Kinetic study of NTPDase immobilization and its effect of haemocompatibility on polyethylene terephthalate

Abstract

Abstract Poor haemocompatibility of material surfaces is a serious limitation that can lead to failure of blood-contacting devices and implants. In this work, we have improved the haemocompatibility of polyethylene terephthalate (PET) surfaces by immobilizing apyrase/ecto-nucleoside triphosphate diphosphohydrolase (NTPDase) on to the carboxylated PET. NTPDase immobilized PET surfaces scavenge the ADP released by activated platelets, which prevents further platelet activation and aggregation. The surface properties of the modified PET were characterized by scanning electron microscope (SEM), energy dispersive X-ray spectroscopy (EDAX), and contact angle measurement. The enzyme attachment and stability on the modified PET surfaces were evaluated.

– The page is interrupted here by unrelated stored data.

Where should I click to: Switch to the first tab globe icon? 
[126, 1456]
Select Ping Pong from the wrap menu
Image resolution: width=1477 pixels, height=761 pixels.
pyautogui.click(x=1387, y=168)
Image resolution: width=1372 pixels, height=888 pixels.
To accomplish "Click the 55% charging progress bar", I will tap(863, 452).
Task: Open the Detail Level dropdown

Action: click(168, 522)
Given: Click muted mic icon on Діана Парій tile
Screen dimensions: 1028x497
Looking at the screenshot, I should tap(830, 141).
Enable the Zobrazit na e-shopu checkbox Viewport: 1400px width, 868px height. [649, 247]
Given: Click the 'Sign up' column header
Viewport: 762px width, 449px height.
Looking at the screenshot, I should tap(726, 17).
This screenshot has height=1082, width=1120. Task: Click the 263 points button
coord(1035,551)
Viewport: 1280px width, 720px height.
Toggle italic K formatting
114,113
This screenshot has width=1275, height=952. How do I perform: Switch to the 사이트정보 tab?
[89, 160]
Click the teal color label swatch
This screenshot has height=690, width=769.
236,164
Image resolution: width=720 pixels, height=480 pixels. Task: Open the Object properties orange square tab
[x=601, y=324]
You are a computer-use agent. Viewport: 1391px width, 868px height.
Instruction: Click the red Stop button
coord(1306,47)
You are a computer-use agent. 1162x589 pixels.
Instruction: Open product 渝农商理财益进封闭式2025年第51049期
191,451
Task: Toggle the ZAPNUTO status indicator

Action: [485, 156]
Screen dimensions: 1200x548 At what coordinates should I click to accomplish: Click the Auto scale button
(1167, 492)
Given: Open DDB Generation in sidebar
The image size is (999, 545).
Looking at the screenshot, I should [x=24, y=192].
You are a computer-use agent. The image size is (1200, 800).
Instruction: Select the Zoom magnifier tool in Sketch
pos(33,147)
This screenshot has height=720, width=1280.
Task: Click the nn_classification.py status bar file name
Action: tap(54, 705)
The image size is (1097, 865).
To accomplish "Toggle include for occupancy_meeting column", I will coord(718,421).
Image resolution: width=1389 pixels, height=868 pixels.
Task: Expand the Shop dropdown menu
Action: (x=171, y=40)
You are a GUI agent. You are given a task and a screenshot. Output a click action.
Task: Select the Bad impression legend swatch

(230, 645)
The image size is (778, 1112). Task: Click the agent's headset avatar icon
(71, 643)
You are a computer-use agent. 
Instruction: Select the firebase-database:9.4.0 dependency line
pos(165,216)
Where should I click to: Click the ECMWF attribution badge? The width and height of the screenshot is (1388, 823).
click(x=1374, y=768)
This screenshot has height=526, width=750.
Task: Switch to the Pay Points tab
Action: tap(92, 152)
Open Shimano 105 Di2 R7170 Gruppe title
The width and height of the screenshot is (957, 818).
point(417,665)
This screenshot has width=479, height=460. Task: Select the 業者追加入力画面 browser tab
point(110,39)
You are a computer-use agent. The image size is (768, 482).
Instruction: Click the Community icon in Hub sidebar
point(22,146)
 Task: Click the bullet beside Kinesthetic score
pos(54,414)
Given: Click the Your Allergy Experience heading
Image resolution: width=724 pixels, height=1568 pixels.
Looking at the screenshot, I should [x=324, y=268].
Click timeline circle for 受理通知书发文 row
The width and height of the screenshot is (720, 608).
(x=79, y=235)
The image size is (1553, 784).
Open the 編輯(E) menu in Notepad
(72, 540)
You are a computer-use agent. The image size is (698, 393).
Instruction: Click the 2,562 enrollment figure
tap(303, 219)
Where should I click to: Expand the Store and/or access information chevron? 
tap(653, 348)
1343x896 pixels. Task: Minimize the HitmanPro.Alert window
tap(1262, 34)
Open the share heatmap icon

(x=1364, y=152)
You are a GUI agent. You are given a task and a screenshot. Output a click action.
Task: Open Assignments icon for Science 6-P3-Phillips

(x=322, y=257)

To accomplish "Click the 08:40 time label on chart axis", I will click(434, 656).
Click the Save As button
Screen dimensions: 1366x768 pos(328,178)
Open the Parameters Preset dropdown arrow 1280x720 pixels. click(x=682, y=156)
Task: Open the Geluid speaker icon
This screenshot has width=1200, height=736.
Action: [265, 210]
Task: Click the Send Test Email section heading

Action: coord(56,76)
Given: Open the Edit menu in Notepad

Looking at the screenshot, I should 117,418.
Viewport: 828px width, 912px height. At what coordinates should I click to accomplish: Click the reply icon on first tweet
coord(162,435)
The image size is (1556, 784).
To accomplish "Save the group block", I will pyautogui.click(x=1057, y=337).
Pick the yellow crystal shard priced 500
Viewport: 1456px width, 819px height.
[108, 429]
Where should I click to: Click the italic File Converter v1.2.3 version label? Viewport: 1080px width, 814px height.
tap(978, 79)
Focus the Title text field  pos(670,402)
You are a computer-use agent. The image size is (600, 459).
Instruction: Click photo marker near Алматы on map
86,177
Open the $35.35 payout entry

The kinetics of free enzyme and immobilized enzyme were studied and fitted using the Michaelis-Menten kinetic model. Both free and immobilized NTPDase followed Michaelis-Menten kinetics with similar Michaelis-Menten constants (Km). This suggests that the activity of NTPDase was unchanged upon immobilization. Protein adsorption and %hemolysis was significantly reduced for carboxylated PET and NTPDase immobilized PET surfaces compared to unmodified PET. Lactate dehydrogenase assay showed that the number of adhered platelets reduced by more than an order of magnitude for the NTPDase immobilized PET surface compared to unmodified PET. These results clearly indicate that NTPDase immobilization significantly enhances the haemocompatibility of PET surfaces.